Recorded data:
----
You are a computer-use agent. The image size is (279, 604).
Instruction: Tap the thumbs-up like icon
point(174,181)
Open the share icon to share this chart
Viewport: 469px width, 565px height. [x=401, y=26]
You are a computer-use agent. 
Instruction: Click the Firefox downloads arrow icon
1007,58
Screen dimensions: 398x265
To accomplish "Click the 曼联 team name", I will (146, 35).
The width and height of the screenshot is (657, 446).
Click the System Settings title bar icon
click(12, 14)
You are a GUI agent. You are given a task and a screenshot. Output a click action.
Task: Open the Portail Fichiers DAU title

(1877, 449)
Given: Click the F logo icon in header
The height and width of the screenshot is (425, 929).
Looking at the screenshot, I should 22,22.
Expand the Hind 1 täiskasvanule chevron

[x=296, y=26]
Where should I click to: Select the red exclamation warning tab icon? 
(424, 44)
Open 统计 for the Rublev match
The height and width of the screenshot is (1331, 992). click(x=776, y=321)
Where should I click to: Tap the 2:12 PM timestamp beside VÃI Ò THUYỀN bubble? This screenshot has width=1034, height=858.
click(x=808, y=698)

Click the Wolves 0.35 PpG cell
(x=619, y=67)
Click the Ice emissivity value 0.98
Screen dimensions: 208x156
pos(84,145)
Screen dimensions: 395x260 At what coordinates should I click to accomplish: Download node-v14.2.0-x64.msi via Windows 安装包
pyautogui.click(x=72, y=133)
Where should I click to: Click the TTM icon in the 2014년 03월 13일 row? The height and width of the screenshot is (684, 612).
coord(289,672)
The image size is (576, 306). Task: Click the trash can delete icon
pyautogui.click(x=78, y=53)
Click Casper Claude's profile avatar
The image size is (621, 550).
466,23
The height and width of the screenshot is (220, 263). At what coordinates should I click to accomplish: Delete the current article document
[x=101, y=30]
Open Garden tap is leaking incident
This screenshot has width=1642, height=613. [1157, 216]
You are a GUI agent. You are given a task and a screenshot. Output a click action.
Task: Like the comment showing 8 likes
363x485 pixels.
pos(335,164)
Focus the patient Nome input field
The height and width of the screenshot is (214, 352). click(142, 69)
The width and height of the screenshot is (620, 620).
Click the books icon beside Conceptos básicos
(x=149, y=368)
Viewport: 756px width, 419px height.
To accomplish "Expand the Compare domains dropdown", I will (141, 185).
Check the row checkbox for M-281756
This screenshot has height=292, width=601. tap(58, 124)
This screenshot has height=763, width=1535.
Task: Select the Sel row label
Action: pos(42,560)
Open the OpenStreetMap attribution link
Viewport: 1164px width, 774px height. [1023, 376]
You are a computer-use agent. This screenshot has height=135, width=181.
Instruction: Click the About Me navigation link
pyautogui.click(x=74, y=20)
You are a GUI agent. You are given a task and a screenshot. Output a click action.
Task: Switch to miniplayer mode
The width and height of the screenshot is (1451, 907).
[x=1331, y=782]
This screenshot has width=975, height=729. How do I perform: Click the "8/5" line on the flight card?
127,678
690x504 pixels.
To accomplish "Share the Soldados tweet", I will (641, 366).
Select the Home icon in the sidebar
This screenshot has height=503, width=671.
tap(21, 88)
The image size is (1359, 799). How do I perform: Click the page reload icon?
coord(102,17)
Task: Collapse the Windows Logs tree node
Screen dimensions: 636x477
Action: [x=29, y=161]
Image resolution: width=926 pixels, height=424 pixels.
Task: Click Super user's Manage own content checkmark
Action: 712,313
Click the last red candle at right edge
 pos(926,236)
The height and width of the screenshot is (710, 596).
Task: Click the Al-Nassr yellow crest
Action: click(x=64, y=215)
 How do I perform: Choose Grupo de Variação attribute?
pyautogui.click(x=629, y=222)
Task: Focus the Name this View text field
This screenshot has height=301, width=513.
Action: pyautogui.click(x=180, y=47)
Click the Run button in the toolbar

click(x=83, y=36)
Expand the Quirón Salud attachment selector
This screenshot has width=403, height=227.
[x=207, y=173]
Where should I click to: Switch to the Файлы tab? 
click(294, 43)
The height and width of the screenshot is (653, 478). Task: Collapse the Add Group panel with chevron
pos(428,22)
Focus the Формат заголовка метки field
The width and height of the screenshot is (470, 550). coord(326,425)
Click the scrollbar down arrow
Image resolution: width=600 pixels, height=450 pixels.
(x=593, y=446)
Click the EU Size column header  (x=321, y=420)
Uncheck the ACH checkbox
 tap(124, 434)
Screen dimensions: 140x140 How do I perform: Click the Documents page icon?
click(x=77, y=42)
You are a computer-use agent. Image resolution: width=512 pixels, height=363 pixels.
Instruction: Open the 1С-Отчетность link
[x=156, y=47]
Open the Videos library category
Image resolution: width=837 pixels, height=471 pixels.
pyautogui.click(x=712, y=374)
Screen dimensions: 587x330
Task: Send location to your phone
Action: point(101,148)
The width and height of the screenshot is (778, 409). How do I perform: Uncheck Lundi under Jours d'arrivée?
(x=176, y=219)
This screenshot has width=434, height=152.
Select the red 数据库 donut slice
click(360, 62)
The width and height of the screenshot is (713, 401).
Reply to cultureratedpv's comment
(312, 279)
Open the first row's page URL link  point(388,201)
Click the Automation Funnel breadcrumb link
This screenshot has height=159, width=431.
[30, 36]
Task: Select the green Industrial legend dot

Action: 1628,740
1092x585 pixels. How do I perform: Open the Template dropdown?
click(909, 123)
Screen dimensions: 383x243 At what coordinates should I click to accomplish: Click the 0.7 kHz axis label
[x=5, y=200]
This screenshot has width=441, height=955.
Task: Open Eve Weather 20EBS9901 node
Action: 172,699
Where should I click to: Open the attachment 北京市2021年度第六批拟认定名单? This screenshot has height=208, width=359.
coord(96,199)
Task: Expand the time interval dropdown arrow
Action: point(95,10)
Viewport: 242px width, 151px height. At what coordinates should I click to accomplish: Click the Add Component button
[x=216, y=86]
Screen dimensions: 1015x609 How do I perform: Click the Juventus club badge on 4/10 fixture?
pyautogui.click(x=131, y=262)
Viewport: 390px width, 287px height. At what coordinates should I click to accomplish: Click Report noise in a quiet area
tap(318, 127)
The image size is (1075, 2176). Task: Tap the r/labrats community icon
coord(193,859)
----
DESCRIPTION OF THE TASK: Reproduce every line of the records above, unchanged and in the same order.

OUTPUT:
You are a computer-use agent. The image size is (279, 604).
Instruction: Tap the thumbs-up like icon
point(174,181)
Open the share icon to share this chart
Viewport: 469px width, 565px height. [x=401, y=26]
You are a computer-use agent. 
Instruction: Click the Firefox downloads arrow icon
1007,58
Screen dimensions: 398x265
To accomplish "Click the 曼联 team name", I will (146, 35).
The width and height of the screenshot is (657, 446).
Click the System Settings title bar icon
click(12, 14)
You are a GUI agent. You are given a task and a screenshot. Output a click action.
Task: Open the Portail Fichiers DAU title

(1877, 449)
Given: Click the F logo icon in header
The height and width of the screenshot is (425, 929).
Looking at the screenshot, I should 22,22.
Expand the Hind 1 täiskasvanule chevron

[x=296, y=26]
Where should I click to: Select the red exclamation warning tab icon? 
(424, 44)
Open 统计 for the Rublev match
The height and width of the screenshot is (1331, 992). click(x=776, y=321)
Where should I click to: Tap the 2:12 PM timestamp beside VÃI Ò THUYỀN bubble? This screenshot has width=1034, height=858.
click(x=808, y=698)

Click the Wolves 0.35 PpG cell
(x=619, y=67)
Click the Ice emissivity value 0.98
Screen dimensions: 208x156
pos(84,145)
Screen dimensions: 395x260 At what coordinates should I click to accomplish: Download node-v14.2.0-x64.msi via Windows 安装包
pyautogui.click(x=72, y=133)
Where should I click to: Click the TTM icon in the 2014년 03월 13일 row? The height and width of the screenshot is (684, 612).
coord(289,672)
The image size is (576, 306). Task: Click the trash can delete icon
pyautogui.click(x=78, y=53)
Click Casper Claude's profile avatar
The image size is (621, 550).
466,23
The height and width of the screenshot is (220, 263). At what coordinates should I click to accomplish: Delete the current article document
[x=101, y=30]
Open Garden tap is leaking incident
This screenshot has width=1642, height=613. [1157, 216]
You are a GUI agent. You are given a task and a screenshot. Output a click action.
Task: Like the comment showing 8 likes
363x485 pixels.
pos(335,164)
Focus the patient Nome input field
The height and width of the screenshot is (214, 352). click(142, 69)
The width and height of the screenshot is (620, 620).
Click the books icon beside Conceptos básicos
(x=149, y=368)
Viewport: 756px width, 419px height.
To accomplish "Expand the Compare domains dropdown", I will (141, 185).
Check the row checkbox for M-281756
This screenshot has height=292, width=601. tap(58, 124)
This screenshot has height=763, width=1535.
Task: Select the Sel row label
Action: pos(42,560)
Open the OpenStreetMap attribution link
Viewport: 1164px width, 774px height. [1023, 376]
You are a computer-use agent. This screenshot has height=135, width=181.
Instruction: Click the About Me navigation link
pyautogui.click(x=74, y=20)
You are a GUI agent. You are given a task and a screenshot. Output a click action.
Task: Switch to miniplayer mode
The width and height of the screenshot is (1451, 907).
[x=1331, y=782]
This screenshot has width=975, height=729. How do I perform: Click the "8/5" line on the flight card?
127,678
690x504 pixels.
To accomplish "Share the Soldados tweet", I will (641, 366).
Select the Home icon in the sidebar
This screenshot has height=503, width=671.
tap(21, 88)
The image size is (1359, 799). How do I perform: Click the page reload icon?
coord(102,17)
Task: Collapse the Windows Logs tree node
Screen dimensions: 636x477
Action: [x=29, y=161]
Image resolution: width=926 pixels, height=424 pixels.
Task: Click Super user's Manage own content checkmark
Action: 712,313
Click the last red candle at right edge
 pos(926,236)
The height and width of the screenshot is (710, 596).
Task: Click the Al-Nassr yellow crest
Action: click(x=64, y=215)
 How do I perform: Choose Grupo de Variação attribute?
pyautogui.click(x=629, y=222)
Task: Focus the Name this View text field
This screenshot has height=301, width=513.
Action: pyautogui.click(x=180, y=47)
Click the Run button in the toolbar

click(x=83, y=36)
Expand the Quirón Salud attachment selector
This screenshot has width=403, height=227.
[x=207, y=173]
Where should I click to: Switch to the Файлы tab? 
click(294, 43)
The height and width of the screenshot is (653, 478). Task: Collapse the Add Group panel with chevron
pos(428,22)
Focus the Формат заголовка метки field
The width and height of the screenshot is (470, 550). coord(326,425)
Click the scrollbar down arrow
Image resolution: width=600 pixels, height=450 pixels.
(x=593, y=446)
Click the EU Size column header  (x=321, y=420)
Uncheck the ACH checkbox
 tap(124, 434)
Screen dimensions: 140x140 How do I perform: Click the Documents page icon?
click(x=77, y=42)
You are a computer-use agent. Image resolution: width=512 pixels, height=363 pixels.
Instruction: Open the 1С-Отчетность link
[x=156, y=47]
Open the Videos library category
Image resolution: width=837 pixels, height=471 pixels.
pyautogui.click(x=712, y=374)
Screen dimensions: 587x330
Task: Send location to your phone
Action: point(101,148)
The width and height of the screenshot is (778, 409). How do I perform: Uncheck Lundi under Jours d'arrivée?
(x=176, y=219)
This screenshot has width=434, height=152.
Select the red 数据库 donut slice
click(360, 62)
The width and height of the screenshot is (713, 401).
Reply to cultureratedpv's comment
(312, 279)
Open the first row's page URL link  point(388,201)
Click the Automation Funnel breadcrumb link
This screenshot has height=159, width=431.
[30, 36]
Task: Select the green Industrial legend dot

Action: 1628,740
1092x585 pixels. How do I perform: Open the Template dropdown?
click(909, 123)
Screen dimensions: 383x243 At what coordinates should I click to accomplish: Click the 0.7 kHz axis label
[x=5, y=200]
This screenshot has width=441, height=955.
Task: Open Eve Weather 20EBS9901 node
Action: 172,699
Where should I click to: Open the attachment 北京市2021年度第六批拟认定名单? This screenshot has height=208, width=359.
coord(96,199)
Task: Expand the time interval dropdown arrow
Action: point(95,10)
Viewport: 242px width, 151px height. At what coordinates should I click to accomplish: Click the Add Component button
[x=216, y=86]
Screen dimensions: 1015x609 How do I perform: Click the Juventus club badge on 4/10 fixture?
pyautogui.click(x=131, y=262)
Viewport: 390px width, 287px height. At what coordinates should I click to accomplish: Click Report noise in a quiet area
tap(318, 127)
The image size is (1075, 2176). Task: Tap the r/labrats community icon
coord(193,859)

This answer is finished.